Hans schrieb:paxinsulae schrieb:Notwehr und ihre Interpretation ist so eine offene Frage. Auch die Zwei- Reiche-Lehre.
Hallo Paxisulae,
das ist ja das besondere, das Jesus hier keinen Spielraum läßt,bei der Interpretation im Bezug zur Nächsten -und zur Feindesliebe.
Hier handelt Jesus für einen Durchschnittsbürger völlig unverständlich.
Er wird mißhandelt und schlägt nicht zurück.Er betet noch für die,die ihn mißhandeln.
Der Mensch soll wieder zu Gott zurück und dazu muß er die Liebe verwirklicht haben.
Die ist dann verwirklicht wenn der Mensch auch seine Feinde liebt.
Wenn er auch denen gutes tut ,die ihn hassen.
Liebe soll sich in der Handlung offenbaren.
Das kann keiner aus dem Stand heraus.Zu Lieben ist eine Kunst die gelernt sein will.Dazu ist es sehr hilfreich Jesus zu verstehen.
Es ist schwer weil der Mensch sich selbst dazu überwinden muß.
Er muß seinen Egoismus überwinden.
Jesus schaut bei den Menschen durch den äußeren Schein auf das Wesen des Menschen.Das Wesen des Menschen ist der Geist,die Liebe.
Das Wesen des Menschen ist seine Bedürftigkeit an seinen Mitmenschen
Hallo hans,
zunächst freue ich mich, über soviel offenbar innerer Überzeugung und "Radikalität" zur Nächstenliebe.
Erlaube bitte, dass ich etwas Wasser in diesen Wein gieße:
Nicht umsonst habe ich ja die Notwehr genannt. Man kann sich in seiner Fantasie viele schreckliche Dinge vorstellen und leider wird auch vieles sogar noch in der Realität übertroffen. Ein ganz einfaches Beispiel:
Du kommst für den Täter unbemerkt für ihn von hinten zu einem Verbrechen: Vor ihm liegen gefesselt wehrlose Menschen und er schießt einen nach dem anderen ab. Du schaust zu. Sicher kannst Du jetzt versuchen zu fragen: "Do you speak English and I would like to explain you the meaning of Jesus words for the world." Um es klarer zu machen, weißt Du, dass es sich um Unschuldige handelt, die Opfer eines Mörders werden. Was tust Du?

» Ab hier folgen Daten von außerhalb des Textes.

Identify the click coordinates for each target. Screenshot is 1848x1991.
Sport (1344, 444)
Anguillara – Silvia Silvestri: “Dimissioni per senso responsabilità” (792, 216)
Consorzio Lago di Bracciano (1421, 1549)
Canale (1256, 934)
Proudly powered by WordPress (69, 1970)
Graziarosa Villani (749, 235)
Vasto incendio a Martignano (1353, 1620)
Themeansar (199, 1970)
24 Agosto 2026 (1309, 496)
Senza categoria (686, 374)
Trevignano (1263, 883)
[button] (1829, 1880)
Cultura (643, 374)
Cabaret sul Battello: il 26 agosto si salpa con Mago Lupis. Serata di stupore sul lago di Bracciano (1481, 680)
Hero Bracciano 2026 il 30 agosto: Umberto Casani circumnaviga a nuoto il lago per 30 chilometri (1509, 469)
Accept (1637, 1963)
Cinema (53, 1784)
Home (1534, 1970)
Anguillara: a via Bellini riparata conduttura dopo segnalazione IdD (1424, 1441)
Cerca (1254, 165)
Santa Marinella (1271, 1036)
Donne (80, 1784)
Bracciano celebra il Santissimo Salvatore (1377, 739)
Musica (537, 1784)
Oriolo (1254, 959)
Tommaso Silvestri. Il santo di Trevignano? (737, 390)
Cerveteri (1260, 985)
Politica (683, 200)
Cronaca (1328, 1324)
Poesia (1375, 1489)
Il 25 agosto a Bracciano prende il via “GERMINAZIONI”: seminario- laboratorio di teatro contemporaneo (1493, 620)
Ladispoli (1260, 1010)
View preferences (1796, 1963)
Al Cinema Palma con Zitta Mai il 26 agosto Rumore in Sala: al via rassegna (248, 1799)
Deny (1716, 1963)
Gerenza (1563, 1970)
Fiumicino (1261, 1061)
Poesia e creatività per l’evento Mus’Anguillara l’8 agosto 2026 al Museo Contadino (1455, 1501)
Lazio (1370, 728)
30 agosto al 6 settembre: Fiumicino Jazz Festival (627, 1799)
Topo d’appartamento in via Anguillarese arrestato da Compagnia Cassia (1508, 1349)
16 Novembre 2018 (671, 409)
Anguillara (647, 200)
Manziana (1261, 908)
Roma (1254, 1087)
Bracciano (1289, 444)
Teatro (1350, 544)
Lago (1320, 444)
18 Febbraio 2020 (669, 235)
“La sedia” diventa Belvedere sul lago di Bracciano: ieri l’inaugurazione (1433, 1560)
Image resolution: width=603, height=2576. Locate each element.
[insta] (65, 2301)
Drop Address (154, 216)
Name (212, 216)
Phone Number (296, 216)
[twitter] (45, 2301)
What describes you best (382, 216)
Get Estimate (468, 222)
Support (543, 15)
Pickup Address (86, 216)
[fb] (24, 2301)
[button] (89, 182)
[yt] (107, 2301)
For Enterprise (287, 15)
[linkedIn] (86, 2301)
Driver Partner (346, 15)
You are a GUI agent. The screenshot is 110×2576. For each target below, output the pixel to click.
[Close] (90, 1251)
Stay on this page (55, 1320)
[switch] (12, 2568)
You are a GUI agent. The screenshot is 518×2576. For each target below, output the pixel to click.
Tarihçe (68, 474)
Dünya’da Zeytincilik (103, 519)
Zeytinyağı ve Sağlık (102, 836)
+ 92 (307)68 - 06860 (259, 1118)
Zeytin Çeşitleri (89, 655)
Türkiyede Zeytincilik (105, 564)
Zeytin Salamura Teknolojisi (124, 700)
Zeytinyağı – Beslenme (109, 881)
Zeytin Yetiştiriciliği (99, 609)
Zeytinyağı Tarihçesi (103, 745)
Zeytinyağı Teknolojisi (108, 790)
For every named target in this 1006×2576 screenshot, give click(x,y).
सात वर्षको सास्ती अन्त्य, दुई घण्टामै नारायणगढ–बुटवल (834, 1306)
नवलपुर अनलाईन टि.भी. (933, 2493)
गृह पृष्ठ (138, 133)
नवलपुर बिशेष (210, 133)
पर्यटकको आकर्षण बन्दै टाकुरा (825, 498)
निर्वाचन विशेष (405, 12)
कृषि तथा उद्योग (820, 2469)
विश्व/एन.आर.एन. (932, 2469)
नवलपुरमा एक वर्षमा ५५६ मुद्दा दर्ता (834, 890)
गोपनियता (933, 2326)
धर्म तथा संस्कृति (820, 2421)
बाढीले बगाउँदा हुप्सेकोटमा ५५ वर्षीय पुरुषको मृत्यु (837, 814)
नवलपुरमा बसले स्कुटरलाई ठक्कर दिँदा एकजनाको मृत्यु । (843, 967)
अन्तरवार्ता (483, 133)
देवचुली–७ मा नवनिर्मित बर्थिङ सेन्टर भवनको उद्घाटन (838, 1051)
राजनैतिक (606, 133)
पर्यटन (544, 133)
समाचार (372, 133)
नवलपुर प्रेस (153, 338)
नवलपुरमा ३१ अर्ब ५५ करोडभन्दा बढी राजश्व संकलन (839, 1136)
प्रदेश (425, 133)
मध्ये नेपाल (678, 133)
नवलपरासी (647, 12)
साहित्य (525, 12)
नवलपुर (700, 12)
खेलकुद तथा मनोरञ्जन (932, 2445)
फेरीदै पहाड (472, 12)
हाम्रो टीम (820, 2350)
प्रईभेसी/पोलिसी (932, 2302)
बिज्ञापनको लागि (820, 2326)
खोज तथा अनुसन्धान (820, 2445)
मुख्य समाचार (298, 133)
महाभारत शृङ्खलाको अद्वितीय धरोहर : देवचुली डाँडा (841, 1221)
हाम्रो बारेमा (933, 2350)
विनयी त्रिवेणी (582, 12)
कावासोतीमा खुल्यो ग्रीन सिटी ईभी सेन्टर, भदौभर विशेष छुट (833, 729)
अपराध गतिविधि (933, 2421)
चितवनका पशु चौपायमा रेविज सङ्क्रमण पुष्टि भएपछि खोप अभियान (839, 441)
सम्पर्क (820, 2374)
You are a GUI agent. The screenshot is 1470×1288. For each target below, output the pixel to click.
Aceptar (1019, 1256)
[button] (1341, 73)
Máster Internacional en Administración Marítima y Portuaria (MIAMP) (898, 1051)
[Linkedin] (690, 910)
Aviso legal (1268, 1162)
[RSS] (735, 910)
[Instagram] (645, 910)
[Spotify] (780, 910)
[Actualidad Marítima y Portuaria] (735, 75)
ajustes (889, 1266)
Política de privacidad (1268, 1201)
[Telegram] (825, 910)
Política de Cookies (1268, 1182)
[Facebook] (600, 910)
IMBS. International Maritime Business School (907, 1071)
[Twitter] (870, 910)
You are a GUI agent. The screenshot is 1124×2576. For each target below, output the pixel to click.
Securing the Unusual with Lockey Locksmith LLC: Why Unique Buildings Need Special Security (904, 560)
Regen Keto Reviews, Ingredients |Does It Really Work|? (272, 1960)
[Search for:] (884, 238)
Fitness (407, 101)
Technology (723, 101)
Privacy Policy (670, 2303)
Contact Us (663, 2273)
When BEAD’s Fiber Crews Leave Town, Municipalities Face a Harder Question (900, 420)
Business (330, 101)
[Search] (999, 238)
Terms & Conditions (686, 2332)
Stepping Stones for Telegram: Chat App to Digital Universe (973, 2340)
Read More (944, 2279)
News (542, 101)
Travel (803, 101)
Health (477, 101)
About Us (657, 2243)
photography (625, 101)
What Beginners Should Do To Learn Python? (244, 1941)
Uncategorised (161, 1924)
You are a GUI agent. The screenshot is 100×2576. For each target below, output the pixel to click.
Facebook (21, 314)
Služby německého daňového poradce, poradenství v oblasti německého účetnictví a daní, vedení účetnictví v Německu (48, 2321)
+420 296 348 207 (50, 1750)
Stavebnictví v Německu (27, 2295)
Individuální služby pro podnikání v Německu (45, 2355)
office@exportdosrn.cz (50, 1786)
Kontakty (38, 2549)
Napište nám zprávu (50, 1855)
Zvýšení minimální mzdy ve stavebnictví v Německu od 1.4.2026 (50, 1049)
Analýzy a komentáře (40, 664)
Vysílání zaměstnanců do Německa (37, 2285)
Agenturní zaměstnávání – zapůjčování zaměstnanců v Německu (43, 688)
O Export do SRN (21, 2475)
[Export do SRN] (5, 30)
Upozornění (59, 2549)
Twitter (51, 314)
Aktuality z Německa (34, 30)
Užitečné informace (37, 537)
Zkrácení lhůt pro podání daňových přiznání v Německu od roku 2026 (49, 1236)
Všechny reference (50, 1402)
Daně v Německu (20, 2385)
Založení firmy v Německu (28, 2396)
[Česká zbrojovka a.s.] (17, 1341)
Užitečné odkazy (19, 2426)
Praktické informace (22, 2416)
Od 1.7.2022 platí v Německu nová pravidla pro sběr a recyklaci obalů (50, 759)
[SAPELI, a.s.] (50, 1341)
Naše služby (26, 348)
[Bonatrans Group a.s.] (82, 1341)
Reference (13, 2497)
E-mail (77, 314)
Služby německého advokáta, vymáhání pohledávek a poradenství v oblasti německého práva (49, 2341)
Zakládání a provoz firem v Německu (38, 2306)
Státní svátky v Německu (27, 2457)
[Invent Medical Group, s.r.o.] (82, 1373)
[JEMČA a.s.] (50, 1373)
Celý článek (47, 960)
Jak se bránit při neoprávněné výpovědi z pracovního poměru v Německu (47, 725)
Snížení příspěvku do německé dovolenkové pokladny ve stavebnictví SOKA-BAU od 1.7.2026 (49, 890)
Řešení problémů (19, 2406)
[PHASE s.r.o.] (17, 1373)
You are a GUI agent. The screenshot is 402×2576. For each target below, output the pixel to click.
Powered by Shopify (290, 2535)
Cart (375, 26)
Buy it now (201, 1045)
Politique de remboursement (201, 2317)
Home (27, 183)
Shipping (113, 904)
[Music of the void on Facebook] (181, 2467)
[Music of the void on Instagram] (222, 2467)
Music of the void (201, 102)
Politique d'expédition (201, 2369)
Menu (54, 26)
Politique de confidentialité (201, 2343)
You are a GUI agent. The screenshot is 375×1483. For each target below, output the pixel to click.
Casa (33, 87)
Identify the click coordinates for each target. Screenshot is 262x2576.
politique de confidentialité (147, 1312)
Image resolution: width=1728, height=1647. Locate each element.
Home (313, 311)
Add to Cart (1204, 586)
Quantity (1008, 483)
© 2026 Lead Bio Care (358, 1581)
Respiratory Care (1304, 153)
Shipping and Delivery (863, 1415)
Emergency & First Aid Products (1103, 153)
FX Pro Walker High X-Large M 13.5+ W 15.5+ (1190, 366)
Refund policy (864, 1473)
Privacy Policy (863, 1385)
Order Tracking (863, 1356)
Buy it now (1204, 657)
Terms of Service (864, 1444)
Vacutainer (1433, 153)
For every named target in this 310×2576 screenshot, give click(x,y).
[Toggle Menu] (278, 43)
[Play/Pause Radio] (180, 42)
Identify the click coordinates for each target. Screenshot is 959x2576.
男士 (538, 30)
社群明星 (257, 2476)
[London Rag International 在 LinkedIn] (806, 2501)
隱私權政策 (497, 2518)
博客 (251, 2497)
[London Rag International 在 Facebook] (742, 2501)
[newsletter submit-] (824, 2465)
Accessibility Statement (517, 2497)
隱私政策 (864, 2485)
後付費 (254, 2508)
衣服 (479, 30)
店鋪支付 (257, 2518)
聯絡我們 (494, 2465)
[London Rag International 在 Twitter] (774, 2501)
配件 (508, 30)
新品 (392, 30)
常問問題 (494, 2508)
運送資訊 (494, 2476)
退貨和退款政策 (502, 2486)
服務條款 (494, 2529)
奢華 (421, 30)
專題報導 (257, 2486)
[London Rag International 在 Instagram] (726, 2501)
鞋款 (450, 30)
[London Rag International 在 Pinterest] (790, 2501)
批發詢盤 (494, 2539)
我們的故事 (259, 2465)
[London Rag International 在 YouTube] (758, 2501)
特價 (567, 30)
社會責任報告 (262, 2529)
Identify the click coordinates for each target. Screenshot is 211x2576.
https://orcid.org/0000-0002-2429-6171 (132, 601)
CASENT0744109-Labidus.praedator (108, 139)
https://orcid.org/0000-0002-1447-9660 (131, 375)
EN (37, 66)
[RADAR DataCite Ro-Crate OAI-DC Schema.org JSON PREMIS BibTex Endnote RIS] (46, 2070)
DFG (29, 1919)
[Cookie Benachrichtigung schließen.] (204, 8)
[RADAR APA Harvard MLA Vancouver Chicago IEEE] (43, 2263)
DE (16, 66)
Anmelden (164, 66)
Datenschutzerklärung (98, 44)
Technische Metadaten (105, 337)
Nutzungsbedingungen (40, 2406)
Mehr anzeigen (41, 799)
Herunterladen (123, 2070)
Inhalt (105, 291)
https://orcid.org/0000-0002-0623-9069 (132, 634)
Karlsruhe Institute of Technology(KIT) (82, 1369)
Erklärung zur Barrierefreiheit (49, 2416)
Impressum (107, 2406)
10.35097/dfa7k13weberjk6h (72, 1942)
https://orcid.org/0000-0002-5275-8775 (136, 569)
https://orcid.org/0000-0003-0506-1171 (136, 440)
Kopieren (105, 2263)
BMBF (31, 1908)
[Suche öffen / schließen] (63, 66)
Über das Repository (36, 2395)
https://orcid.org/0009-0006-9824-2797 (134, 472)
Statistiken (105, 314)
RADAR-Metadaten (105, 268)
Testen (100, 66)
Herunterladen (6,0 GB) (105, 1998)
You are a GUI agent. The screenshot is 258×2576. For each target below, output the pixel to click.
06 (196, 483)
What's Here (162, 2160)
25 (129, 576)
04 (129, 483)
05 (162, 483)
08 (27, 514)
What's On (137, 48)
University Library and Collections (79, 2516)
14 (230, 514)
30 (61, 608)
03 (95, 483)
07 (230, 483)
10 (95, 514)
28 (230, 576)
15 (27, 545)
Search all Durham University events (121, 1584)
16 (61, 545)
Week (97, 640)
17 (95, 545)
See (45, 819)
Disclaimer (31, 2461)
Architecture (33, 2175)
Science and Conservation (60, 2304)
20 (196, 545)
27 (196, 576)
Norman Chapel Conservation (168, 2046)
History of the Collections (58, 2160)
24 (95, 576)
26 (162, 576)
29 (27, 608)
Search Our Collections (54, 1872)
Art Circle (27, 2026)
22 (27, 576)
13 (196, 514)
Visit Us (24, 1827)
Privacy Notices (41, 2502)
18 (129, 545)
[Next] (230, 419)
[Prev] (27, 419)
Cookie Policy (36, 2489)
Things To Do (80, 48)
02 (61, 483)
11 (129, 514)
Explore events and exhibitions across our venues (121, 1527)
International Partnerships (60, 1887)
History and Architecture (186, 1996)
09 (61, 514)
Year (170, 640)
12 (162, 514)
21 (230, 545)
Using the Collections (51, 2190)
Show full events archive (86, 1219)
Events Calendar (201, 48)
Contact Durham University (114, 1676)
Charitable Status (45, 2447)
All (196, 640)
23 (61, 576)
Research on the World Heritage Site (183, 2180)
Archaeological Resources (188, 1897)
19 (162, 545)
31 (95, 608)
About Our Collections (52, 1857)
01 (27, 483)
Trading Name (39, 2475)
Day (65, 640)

Das gleiche gilt wenn einer mit einer Bombe in ein öffentliches Gebäude geht wo tausende Unschuldige sich aufhalten. Du weißt es und bemerkst, wie er gleich die Bombe zünden will. Was tust Du?
Die Frage ist eben, was hat Jesus wirklich gemeint mit der Nächstenliebe. Da gibt es nicht wenige, die einiges von ihm der Erfindung Matthäus zuschreiben, wie der (immerhin) "ökumenische" Kommentar von Ulrich Luz zu den Antithesen ausführt. Immerhin hält er (und damit die Ökumene?) die fünfte und sechste Antithese für eine "Schöpfung" von Matthäus (Seiten 326 und 327 seines katholischen-evangelischen Kommentars zum Neuen Testament Mt. 1-7). Was nicht heißt, dass die ganze Nächstenliebe erfunden ist, aber die Nuancen sind das Entscheidende. Luz glaubt an die "Normalhypothese" (also Mt 5,38ff ist eine Mt-Schöpfung).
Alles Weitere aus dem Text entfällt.